I drop the box of clothes I was about to take down to the moving truck. It makes a loud thump as it hits the ground. “I’m staying.”
Esi sits up from the box she’s so carefully filling with my art supplies, most of which I ha
d for years, but never had the chance to use. Until now. “You’re not staying.”
“Yes. I am. Look at you. What kind of an idiot would I be to walk away from you?”
She laughs. “What kind of an idiot would you be to stay, knowing I’ll follow you wherever you go?”
“What if some other asshole runs into you outside of class while I’m gone?”

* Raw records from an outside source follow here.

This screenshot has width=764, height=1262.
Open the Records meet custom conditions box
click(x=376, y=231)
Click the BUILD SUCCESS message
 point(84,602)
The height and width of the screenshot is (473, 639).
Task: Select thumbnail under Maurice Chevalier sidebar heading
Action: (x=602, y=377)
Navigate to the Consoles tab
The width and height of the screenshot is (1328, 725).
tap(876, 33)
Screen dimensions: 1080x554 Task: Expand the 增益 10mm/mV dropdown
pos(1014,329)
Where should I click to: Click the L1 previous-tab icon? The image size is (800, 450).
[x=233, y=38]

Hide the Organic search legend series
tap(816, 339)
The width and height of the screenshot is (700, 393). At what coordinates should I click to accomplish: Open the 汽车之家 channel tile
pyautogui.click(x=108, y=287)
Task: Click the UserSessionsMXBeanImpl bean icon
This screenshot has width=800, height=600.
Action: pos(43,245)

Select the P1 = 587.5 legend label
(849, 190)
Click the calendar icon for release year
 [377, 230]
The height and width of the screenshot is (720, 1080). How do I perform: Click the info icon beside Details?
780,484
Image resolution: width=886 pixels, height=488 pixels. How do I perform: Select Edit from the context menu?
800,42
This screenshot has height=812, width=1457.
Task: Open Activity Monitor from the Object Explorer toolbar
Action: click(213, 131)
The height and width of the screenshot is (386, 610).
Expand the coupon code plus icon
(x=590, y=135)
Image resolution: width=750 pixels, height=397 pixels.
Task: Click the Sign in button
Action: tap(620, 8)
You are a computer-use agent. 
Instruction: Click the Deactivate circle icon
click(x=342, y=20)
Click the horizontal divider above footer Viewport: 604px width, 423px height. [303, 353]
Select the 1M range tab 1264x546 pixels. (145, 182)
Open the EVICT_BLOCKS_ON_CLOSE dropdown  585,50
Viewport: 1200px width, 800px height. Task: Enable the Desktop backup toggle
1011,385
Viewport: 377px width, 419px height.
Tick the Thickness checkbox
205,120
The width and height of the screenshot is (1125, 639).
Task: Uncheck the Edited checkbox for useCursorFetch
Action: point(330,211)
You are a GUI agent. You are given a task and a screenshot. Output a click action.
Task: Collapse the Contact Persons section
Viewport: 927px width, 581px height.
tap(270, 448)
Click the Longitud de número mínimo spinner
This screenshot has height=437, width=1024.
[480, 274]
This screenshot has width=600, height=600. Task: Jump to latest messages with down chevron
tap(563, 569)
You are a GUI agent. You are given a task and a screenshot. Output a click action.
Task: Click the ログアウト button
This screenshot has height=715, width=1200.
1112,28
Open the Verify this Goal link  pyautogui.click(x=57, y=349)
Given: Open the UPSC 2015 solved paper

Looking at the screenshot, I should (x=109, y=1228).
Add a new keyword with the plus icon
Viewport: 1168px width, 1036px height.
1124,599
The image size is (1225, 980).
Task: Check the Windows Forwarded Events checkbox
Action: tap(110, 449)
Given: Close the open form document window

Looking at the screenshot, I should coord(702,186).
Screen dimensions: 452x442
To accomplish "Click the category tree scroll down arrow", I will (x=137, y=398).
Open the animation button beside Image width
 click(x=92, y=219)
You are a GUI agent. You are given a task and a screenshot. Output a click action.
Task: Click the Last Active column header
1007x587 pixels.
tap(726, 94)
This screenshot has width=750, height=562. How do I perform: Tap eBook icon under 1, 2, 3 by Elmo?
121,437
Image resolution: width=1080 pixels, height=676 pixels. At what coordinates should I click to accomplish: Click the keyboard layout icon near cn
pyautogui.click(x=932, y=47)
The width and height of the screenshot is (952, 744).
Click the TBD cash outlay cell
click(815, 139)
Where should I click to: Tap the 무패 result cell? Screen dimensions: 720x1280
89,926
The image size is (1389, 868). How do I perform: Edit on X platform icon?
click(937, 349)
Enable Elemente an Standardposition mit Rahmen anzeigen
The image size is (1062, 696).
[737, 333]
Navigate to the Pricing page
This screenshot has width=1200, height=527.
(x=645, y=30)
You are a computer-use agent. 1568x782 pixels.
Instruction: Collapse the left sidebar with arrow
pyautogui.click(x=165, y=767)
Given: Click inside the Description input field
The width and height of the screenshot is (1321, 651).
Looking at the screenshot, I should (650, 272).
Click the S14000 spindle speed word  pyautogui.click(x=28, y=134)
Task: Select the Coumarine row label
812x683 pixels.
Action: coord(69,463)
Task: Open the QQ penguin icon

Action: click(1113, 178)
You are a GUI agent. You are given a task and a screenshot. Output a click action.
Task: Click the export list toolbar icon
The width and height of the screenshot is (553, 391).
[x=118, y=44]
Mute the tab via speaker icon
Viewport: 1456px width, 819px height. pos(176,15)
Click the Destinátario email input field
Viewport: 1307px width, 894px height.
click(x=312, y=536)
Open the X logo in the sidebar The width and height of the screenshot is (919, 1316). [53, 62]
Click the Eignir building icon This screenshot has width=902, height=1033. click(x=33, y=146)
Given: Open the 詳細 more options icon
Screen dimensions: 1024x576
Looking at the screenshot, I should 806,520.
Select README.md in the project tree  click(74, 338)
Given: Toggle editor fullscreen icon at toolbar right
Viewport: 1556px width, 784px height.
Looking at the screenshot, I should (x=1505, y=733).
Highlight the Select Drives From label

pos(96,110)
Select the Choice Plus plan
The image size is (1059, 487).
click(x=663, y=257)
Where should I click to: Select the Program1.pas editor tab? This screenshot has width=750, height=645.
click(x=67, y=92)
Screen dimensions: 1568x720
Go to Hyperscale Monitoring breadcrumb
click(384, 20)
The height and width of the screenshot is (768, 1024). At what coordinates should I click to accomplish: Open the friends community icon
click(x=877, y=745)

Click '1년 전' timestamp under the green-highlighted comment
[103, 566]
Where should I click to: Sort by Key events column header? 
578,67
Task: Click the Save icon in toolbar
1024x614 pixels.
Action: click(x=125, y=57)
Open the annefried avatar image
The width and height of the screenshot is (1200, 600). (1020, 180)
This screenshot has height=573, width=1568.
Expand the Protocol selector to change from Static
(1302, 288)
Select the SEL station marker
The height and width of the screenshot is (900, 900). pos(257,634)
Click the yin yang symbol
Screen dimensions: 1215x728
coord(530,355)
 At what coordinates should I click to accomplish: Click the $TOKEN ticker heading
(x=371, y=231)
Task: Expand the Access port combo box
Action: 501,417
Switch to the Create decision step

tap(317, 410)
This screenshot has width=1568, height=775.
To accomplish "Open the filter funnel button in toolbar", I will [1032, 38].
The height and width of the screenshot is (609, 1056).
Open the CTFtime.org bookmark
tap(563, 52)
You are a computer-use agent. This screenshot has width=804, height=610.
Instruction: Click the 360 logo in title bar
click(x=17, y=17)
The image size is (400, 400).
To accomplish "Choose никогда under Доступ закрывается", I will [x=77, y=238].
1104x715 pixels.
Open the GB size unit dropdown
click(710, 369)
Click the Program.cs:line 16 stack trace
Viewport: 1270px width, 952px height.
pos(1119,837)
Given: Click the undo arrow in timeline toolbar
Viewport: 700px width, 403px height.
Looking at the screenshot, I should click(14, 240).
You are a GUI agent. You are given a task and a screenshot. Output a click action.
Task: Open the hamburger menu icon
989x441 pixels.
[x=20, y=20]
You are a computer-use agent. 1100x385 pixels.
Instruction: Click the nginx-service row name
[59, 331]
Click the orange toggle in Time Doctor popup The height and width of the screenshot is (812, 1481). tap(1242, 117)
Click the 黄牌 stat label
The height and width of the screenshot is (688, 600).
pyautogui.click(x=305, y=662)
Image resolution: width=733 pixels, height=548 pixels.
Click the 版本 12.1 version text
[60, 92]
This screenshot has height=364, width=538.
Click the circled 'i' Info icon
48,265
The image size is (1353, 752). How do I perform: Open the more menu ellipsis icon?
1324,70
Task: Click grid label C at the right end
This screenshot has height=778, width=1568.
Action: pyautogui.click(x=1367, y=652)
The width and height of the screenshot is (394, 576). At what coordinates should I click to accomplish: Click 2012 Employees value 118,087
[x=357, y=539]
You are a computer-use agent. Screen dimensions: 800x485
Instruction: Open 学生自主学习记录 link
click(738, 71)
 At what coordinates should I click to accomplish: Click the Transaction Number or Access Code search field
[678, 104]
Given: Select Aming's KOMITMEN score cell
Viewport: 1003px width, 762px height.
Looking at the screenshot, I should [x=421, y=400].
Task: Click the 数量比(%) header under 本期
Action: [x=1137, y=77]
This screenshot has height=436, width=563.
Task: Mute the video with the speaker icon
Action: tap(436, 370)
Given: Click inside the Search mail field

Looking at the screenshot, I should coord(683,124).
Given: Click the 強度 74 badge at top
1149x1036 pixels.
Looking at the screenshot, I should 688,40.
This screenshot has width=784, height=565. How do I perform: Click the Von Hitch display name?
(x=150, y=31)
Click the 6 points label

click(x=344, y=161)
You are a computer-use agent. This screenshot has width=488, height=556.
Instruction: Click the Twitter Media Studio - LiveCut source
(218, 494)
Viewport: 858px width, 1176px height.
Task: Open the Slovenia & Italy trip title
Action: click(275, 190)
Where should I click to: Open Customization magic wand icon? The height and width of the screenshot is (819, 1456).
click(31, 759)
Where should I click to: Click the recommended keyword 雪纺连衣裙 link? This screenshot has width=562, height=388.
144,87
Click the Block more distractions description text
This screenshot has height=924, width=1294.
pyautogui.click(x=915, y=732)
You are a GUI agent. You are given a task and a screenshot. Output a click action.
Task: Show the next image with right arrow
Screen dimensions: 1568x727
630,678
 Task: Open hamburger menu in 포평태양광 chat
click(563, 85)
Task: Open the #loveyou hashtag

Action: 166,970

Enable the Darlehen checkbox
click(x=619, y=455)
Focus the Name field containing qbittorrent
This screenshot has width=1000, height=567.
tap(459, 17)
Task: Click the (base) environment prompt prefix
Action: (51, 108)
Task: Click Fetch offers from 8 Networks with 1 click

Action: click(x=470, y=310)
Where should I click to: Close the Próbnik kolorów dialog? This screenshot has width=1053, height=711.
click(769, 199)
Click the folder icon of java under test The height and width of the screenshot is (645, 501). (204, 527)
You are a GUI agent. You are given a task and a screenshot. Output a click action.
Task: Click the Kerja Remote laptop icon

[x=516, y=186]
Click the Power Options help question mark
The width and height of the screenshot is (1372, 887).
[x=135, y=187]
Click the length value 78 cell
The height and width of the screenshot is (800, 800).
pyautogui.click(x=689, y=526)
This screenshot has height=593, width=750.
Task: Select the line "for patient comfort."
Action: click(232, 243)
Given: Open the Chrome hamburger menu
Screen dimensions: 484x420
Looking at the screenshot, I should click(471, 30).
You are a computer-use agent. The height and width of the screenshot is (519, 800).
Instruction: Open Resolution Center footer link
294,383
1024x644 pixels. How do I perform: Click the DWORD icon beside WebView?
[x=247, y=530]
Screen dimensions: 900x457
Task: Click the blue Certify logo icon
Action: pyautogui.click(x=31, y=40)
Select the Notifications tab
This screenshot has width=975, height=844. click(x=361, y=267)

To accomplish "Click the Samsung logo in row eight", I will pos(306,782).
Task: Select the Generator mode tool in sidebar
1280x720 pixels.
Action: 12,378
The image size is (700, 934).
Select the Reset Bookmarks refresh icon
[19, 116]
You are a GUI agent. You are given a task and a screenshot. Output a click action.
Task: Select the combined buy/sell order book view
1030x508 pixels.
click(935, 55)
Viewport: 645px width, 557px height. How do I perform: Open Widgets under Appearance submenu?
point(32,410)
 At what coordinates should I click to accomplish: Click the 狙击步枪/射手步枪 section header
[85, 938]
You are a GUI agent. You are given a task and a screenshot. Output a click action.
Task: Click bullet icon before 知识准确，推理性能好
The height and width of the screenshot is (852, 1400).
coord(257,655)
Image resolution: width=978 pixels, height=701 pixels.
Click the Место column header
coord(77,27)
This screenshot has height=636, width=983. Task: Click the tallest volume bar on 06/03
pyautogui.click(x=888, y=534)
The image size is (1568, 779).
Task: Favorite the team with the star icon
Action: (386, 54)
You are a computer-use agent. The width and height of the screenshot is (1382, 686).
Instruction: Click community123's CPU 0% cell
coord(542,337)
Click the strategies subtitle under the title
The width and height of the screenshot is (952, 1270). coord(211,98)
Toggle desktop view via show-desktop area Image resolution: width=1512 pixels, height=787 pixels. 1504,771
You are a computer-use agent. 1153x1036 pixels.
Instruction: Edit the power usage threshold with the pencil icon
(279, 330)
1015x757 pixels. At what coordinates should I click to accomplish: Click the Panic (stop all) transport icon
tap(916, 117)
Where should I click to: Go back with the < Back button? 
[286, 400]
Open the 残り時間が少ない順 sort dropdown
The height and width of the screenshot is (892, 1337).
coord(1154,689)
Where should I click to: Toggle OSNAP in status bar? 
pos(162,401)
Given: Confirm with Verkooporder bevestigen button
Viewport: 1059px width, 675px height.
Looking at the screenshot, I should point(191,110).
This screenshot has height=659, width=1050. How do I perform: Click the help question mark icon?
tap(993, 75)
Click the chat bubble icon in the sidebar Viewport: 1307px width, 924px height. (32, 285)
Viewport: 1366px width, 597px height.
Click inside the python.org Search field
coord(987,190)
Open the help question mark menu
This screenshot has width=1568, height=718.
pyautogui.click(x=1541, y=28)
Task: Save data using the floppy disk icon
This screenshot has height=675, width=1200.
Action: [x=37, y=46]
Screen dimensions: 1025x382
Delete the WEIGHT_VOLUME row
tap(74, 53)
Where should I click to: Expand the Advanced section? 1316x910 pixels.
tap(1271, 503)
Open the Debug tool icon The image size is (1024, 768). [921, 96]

“I’ll punch him in the nose and tell him to look where the fuck he’s going.” She grins. “What? You think that shit you pulled would have worked for just anybody?”
“So...I’m going.”
She nods. “You’re going.”
Chapter Thirty-One
Esi
My name is Esi Harper. Well, it’s Esidora Maelyn Harper, to be more specific. Over the years I’ve learned to be less specific and just sort of gloss over things. Like when people ask me what my mother does, I say, ‘she owns a quaint little gift shop downtown’. Or, when they want to know about my father, ‘he died in the line of duty’. When they ask about my job, ‘I’m a grief counselor’. Those answers are sufficient in satisfying most curiosities and generally spare people the details they sometimes aren’t equipped to handle. Like my name. What a fucking mouthful. And the part that makes me so different from most people. The thing that scares them.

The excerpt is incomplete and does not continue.